Work request
Copy exactly. Begin at the line containing "Instruction: Click Electronics" and stop at the last line of the entries, omitting any pictures.

Dataset entries
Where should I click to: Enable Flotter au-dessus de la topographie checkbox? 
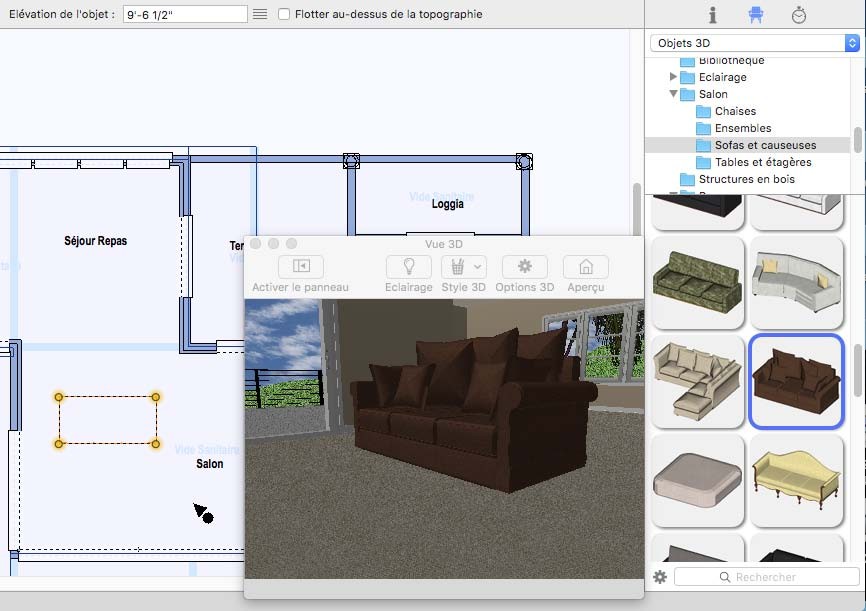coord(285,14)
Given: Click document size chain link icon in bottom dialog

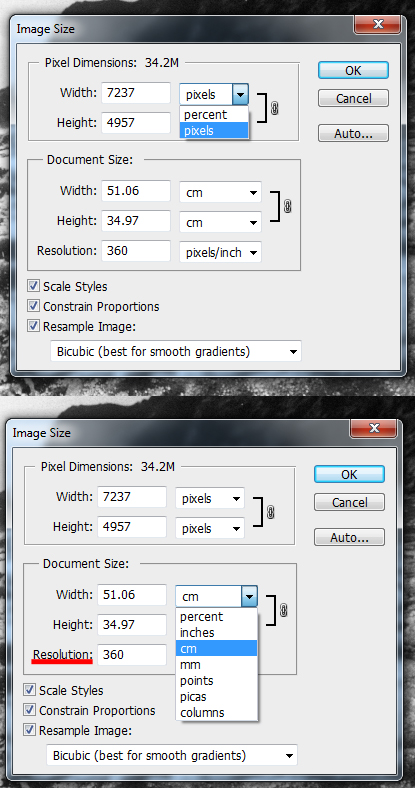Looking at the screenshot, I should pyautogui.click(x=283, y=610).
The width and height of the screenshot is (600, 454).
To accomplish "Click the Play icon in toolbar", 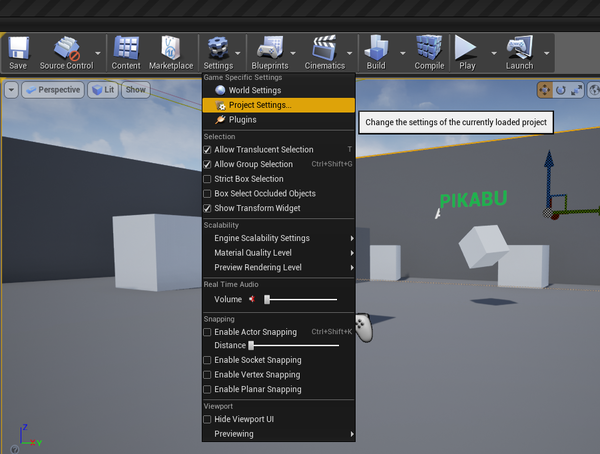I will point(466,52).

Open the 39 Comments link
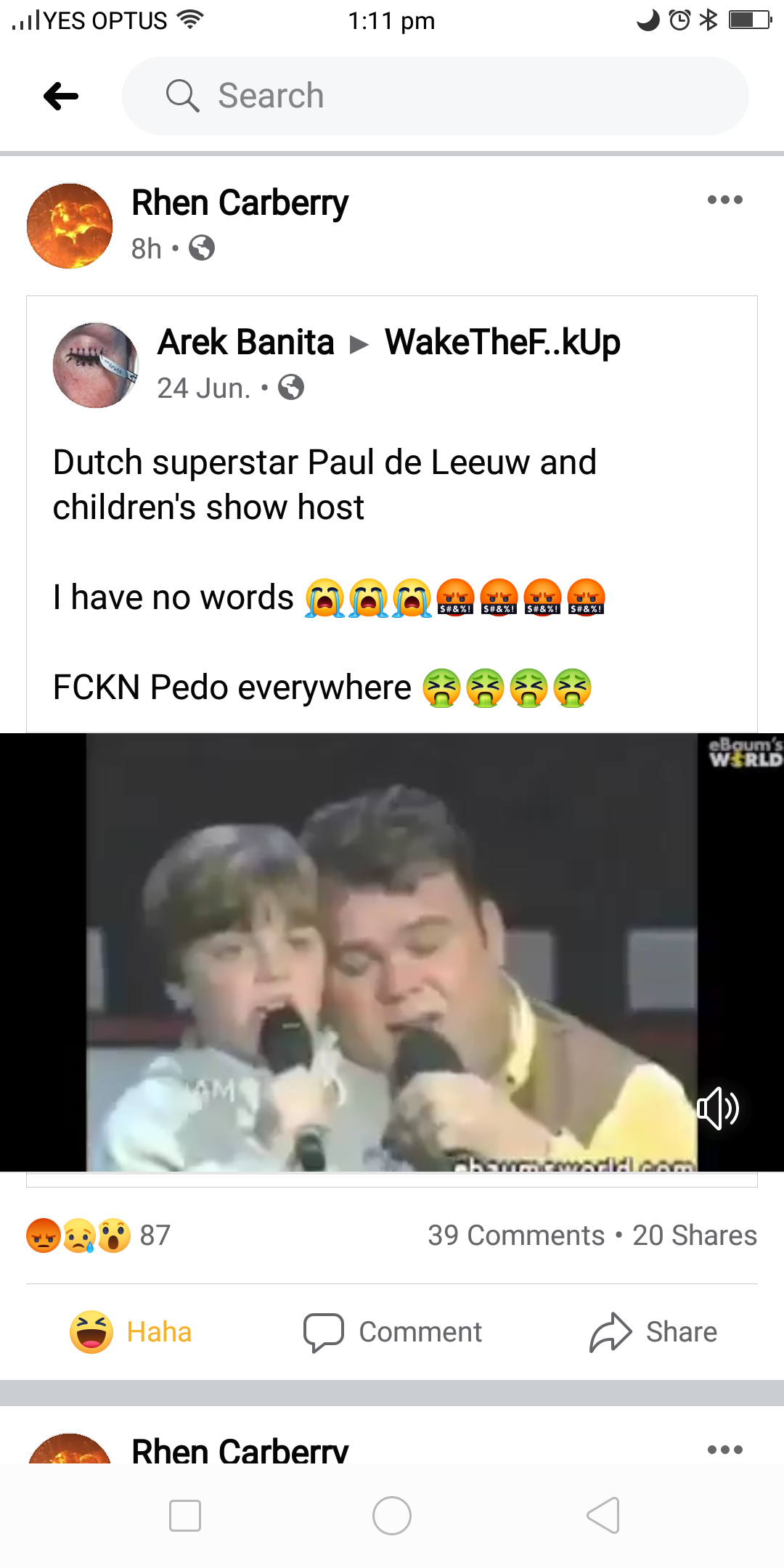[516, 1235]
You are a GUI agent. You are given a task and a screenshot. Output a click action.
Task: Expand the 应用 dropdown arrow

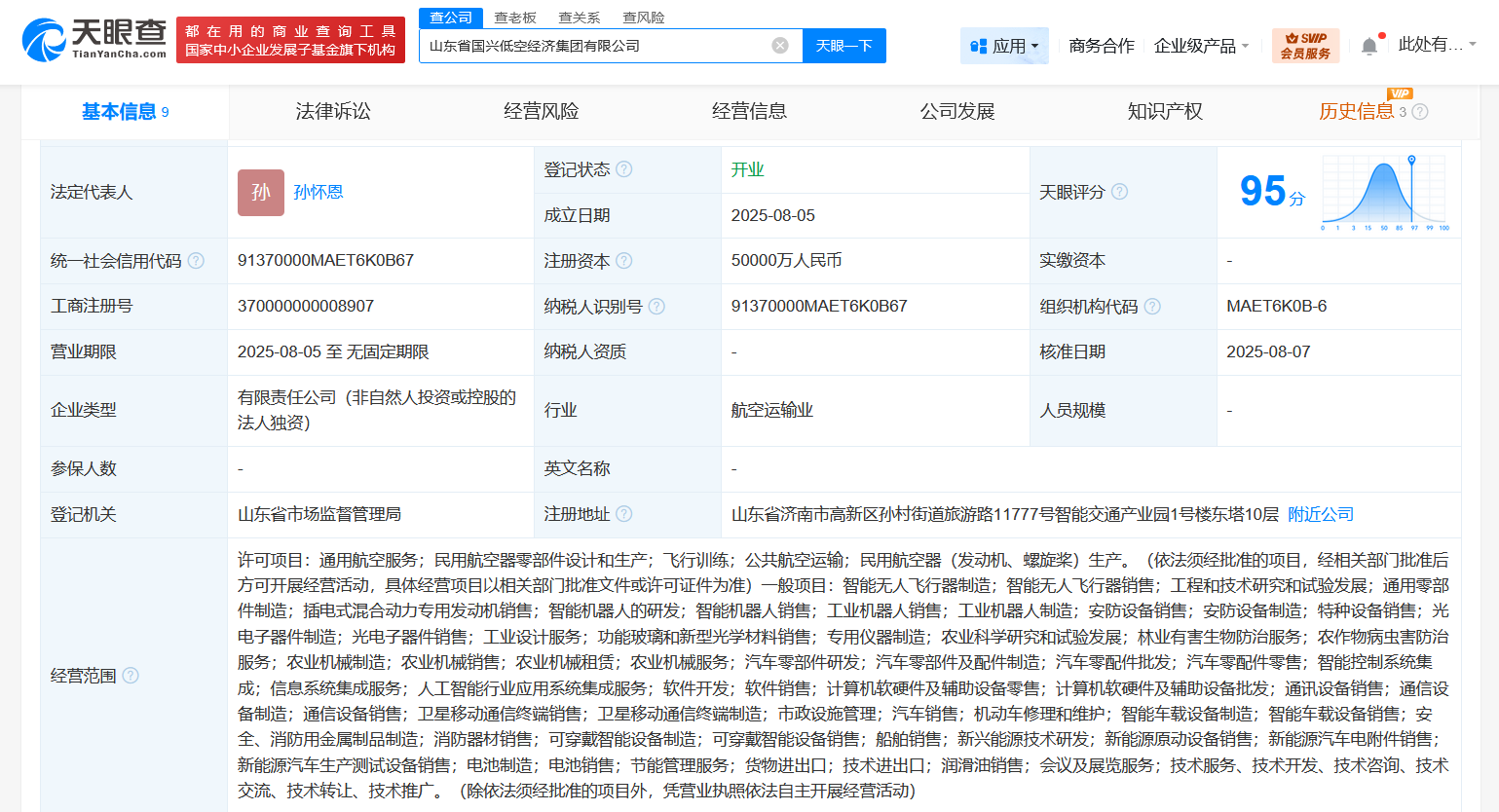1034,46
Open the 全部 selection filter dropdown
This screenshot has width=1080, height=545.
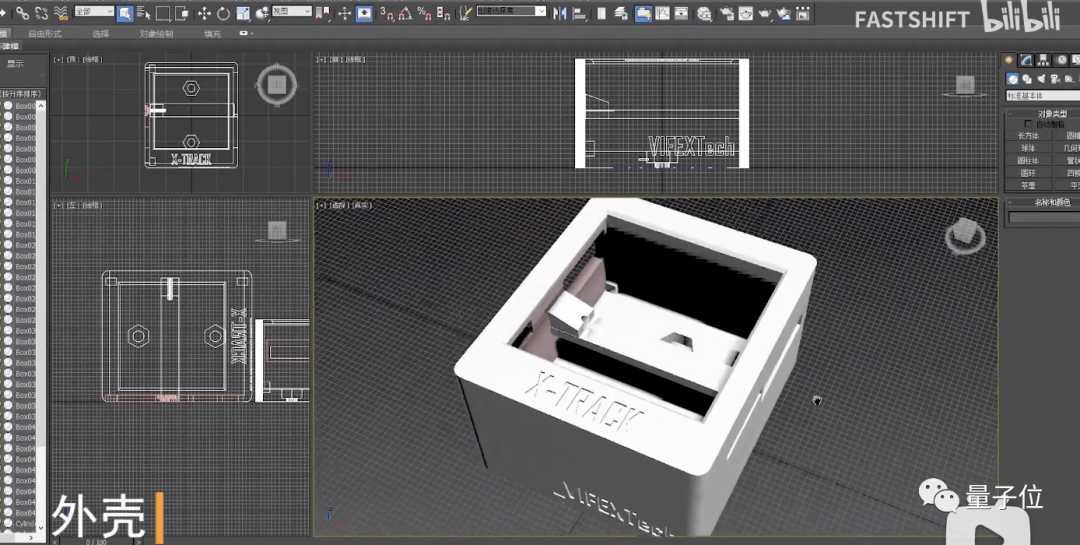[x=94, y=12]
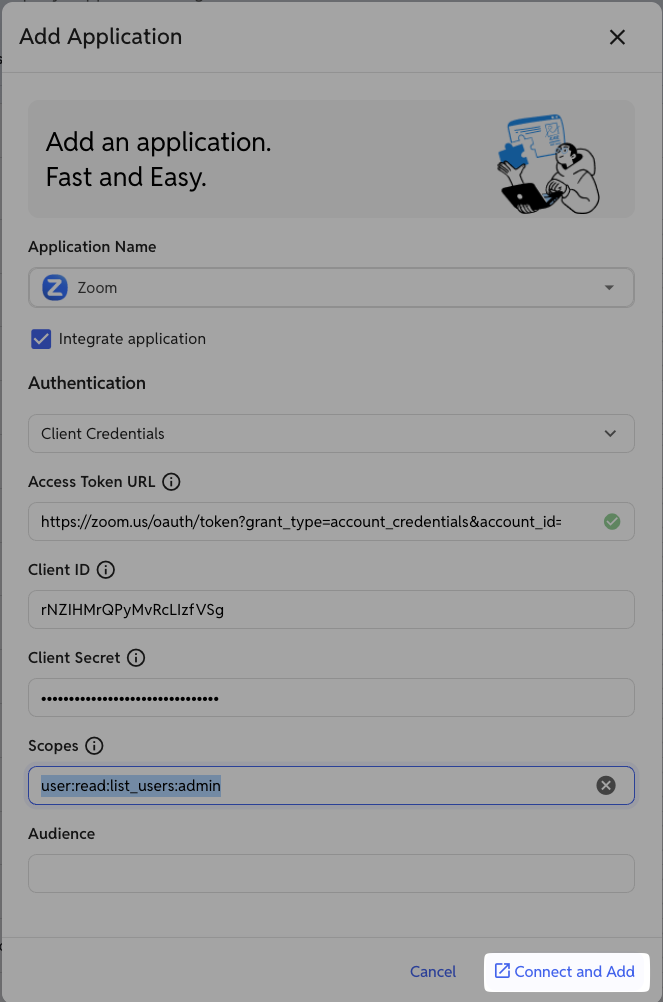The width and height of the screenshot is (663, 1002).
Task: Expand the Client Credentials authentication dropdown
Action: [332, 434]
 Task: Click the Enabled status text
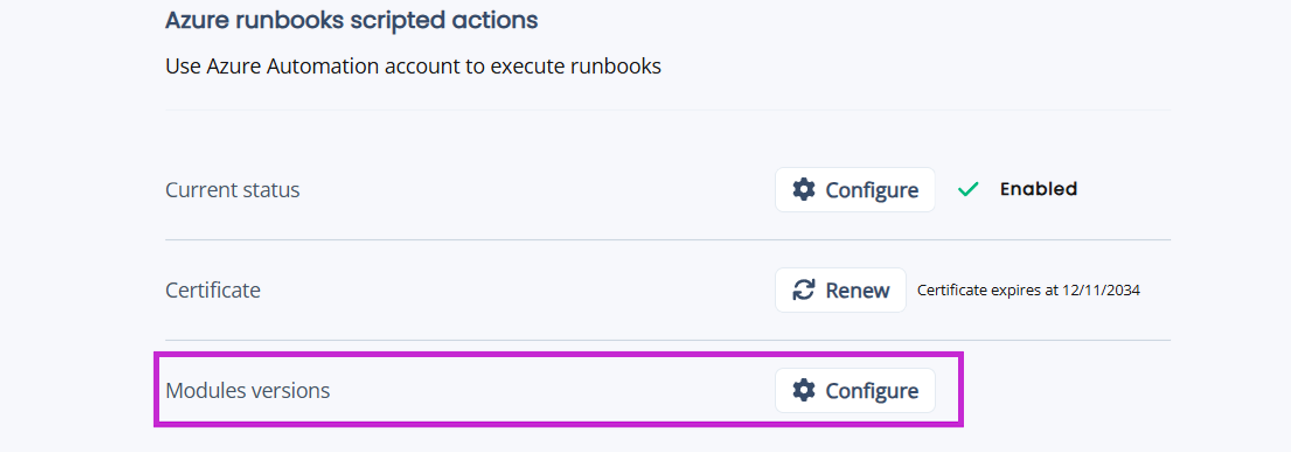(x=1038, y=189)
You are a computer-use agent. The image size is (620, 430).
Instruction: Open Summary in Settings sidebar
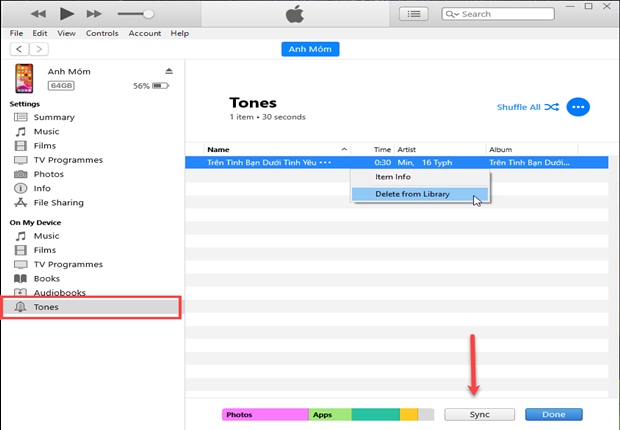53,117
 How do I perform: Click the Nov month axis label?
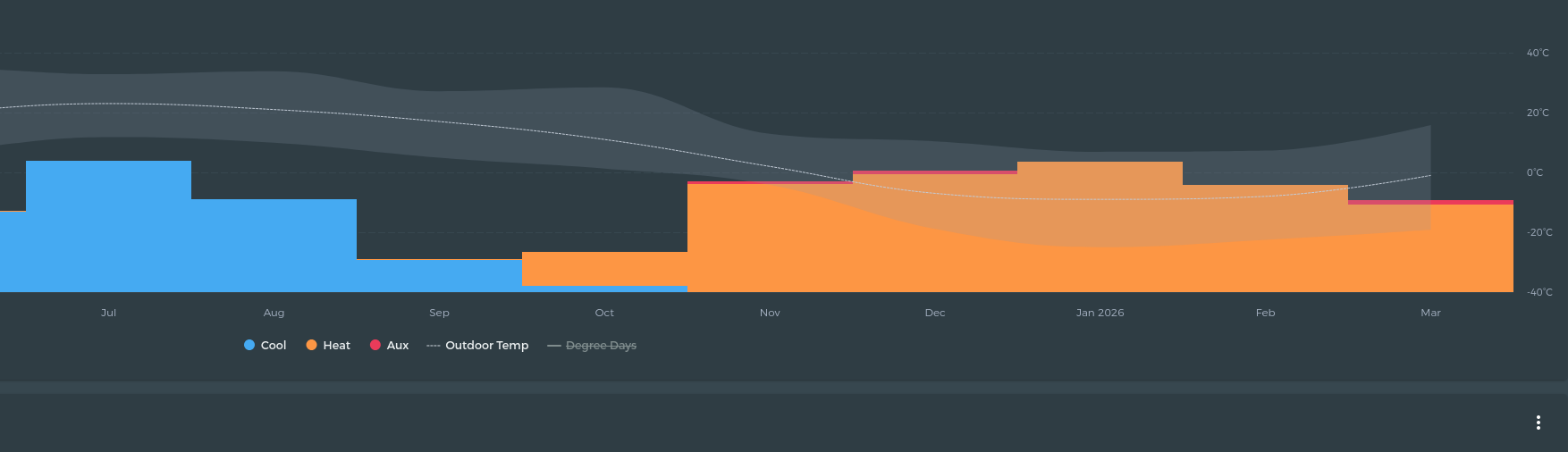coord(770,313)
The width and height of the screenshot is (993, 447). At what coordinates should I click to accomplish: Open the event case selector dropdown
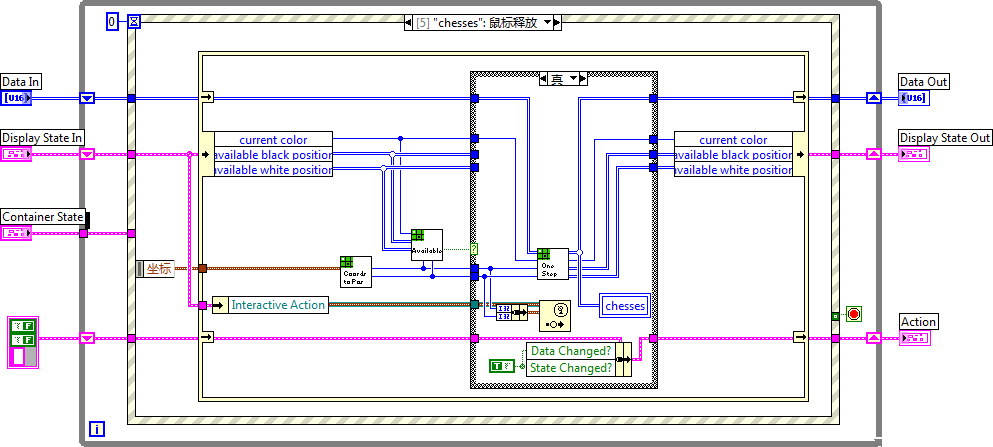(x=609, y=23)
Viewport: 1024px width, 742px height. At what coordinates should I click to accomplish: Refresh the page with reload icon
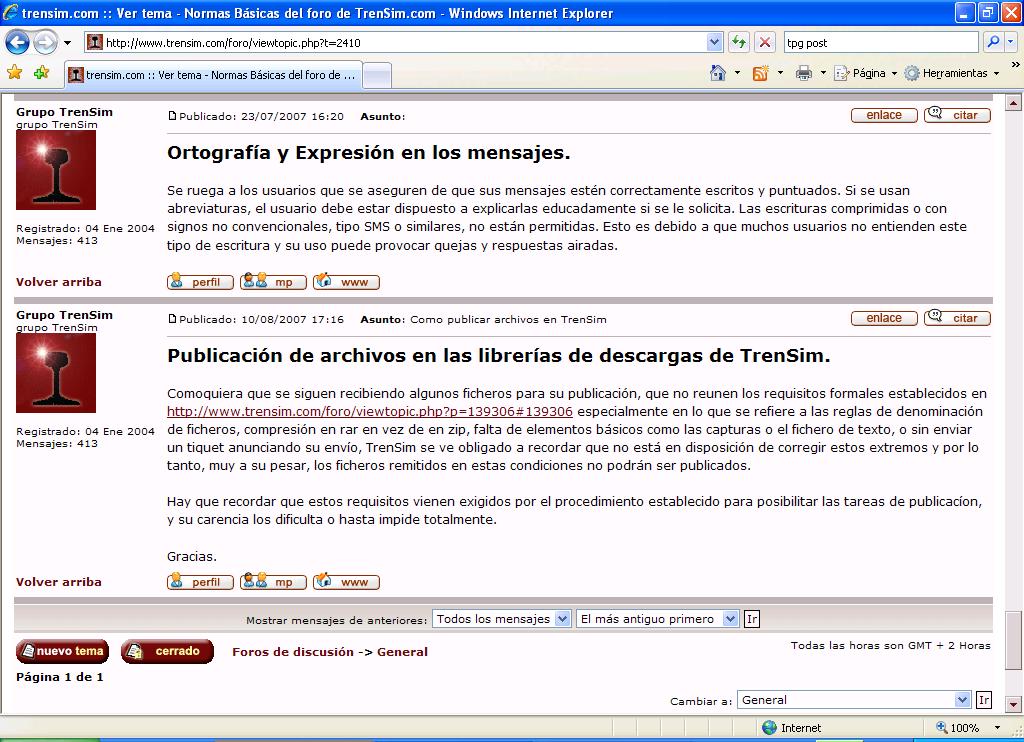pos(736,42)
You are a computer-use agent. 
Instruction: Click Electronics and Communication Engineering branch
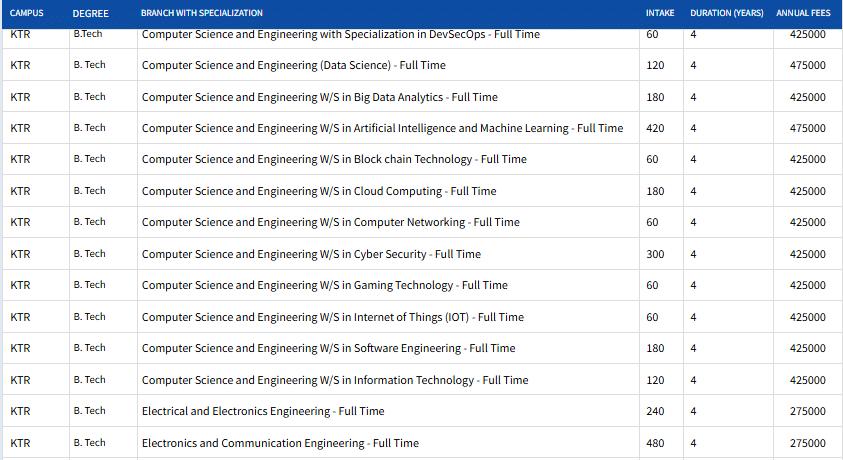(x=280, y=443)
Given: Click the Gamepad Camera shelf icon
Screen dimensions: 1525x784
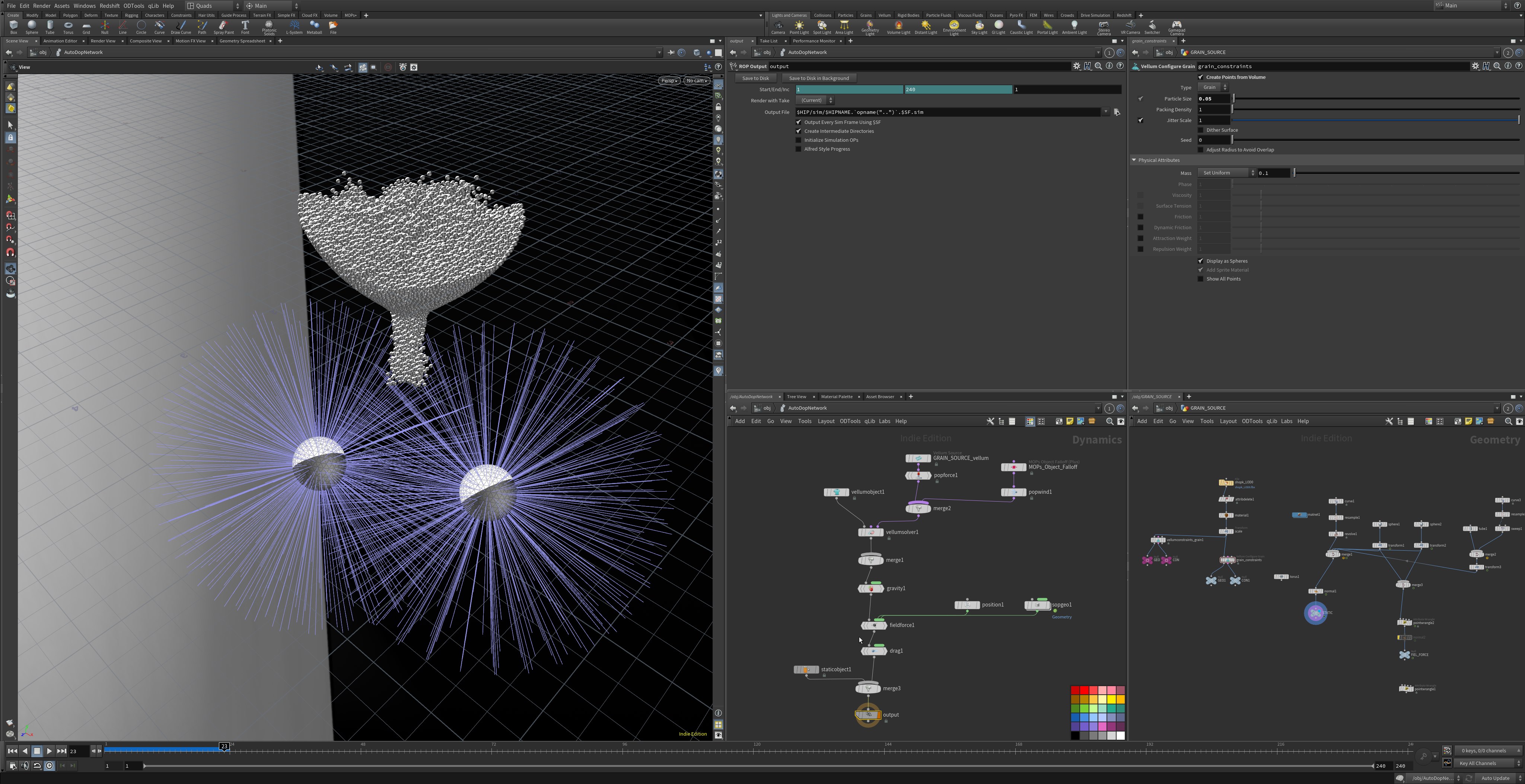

Reply
Instruction: Click Electronics and Communication Engineering branch
(x=280, y=443)
Given: Click the Gamepad Camera shelf icon
Screen dimensions: 1525x784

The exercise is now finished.